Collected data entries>
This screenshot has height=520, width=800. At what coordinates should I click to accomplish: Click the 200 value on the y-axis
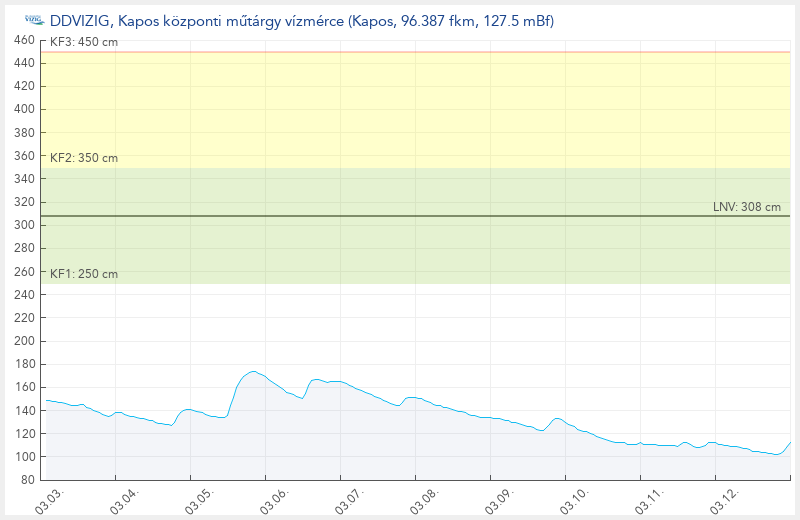point(24,341)
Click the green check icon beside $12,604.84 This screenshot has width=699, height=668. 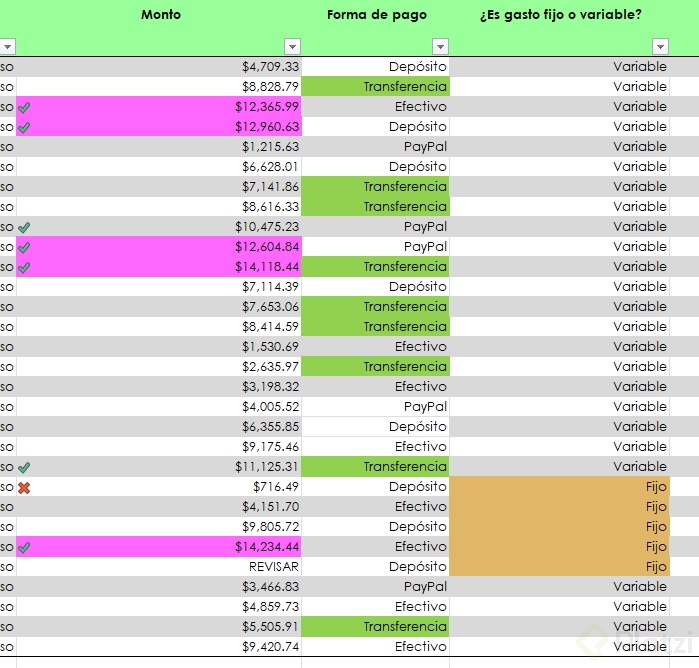[24, 247]
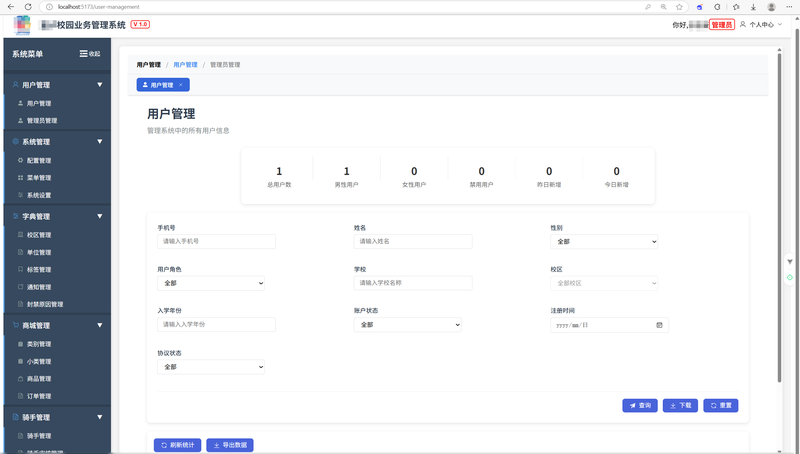Expand the 个人中心 user menu
Image resolution: width=800 pixels, height=454 pixels.
click(761, 25)
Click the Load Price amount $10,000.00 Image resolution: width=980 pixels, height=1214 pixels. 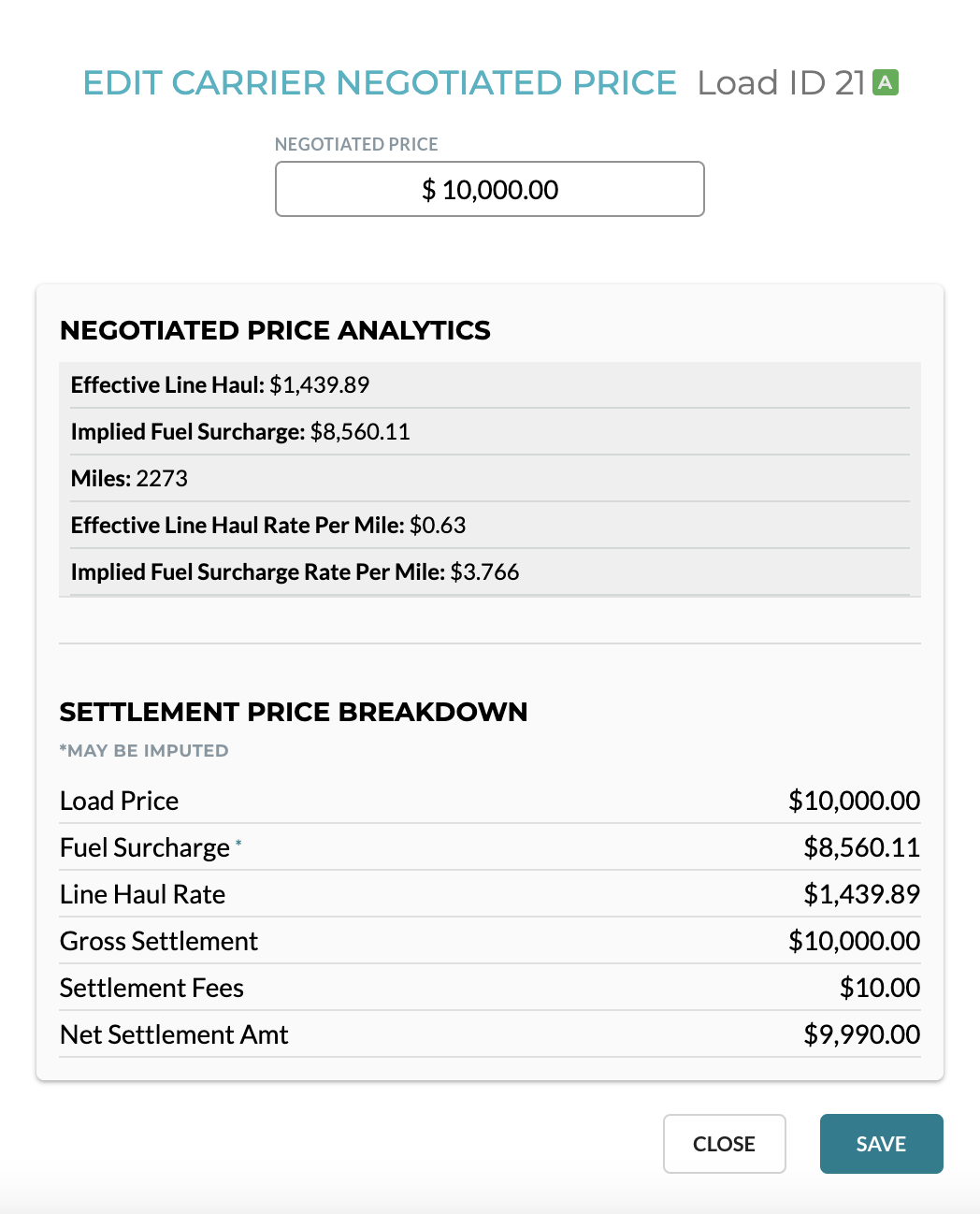[854, 801]
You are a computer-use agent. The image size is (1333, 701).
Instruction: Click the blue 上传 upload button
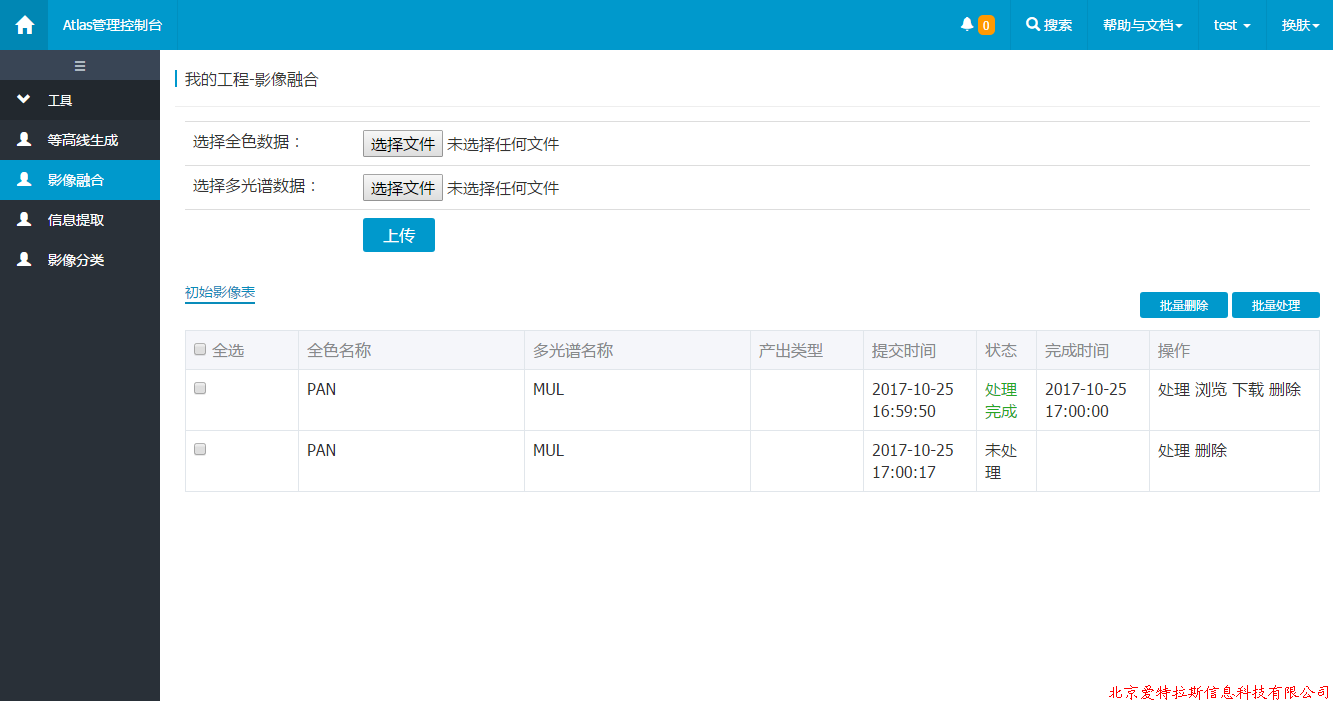click(399, 235)
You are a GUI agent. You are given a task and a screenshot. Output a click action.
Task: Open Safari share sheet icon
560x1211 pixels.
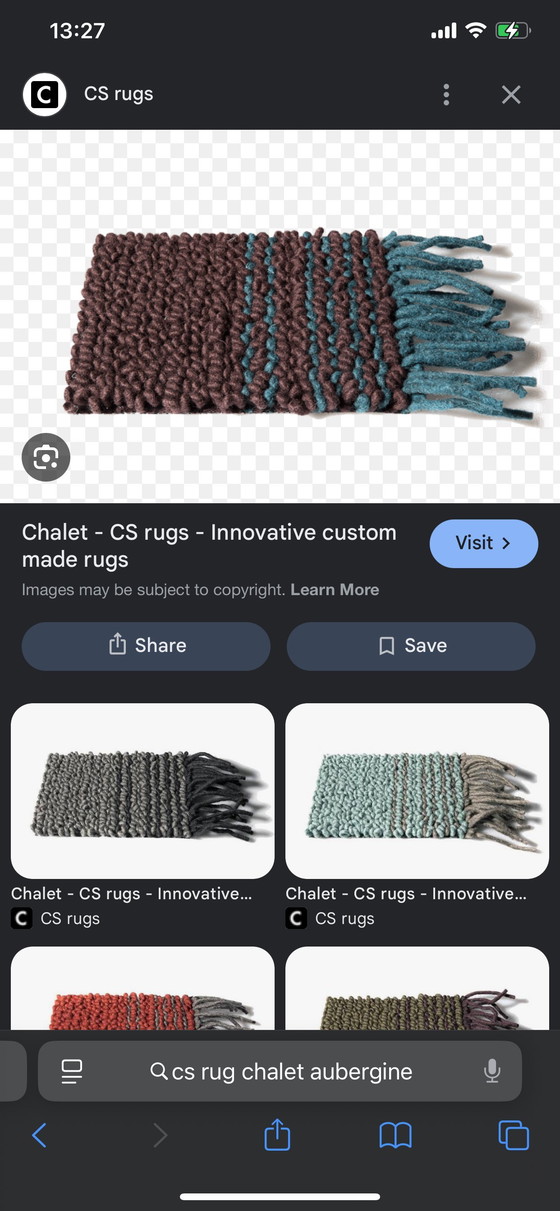coord(277,1134)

WORK INSTRUCTION> The required answer is every line from the one containing "You are a GUI" through the last line of the entries, restated word for word and with no pictures.

EXERCISE OUTPUT>
You are a GUI agent. You are given a task and a screenshot. Output a click action.
Task: Open Safari share sheet icon
560x1211 pixels.
coord(277,1134)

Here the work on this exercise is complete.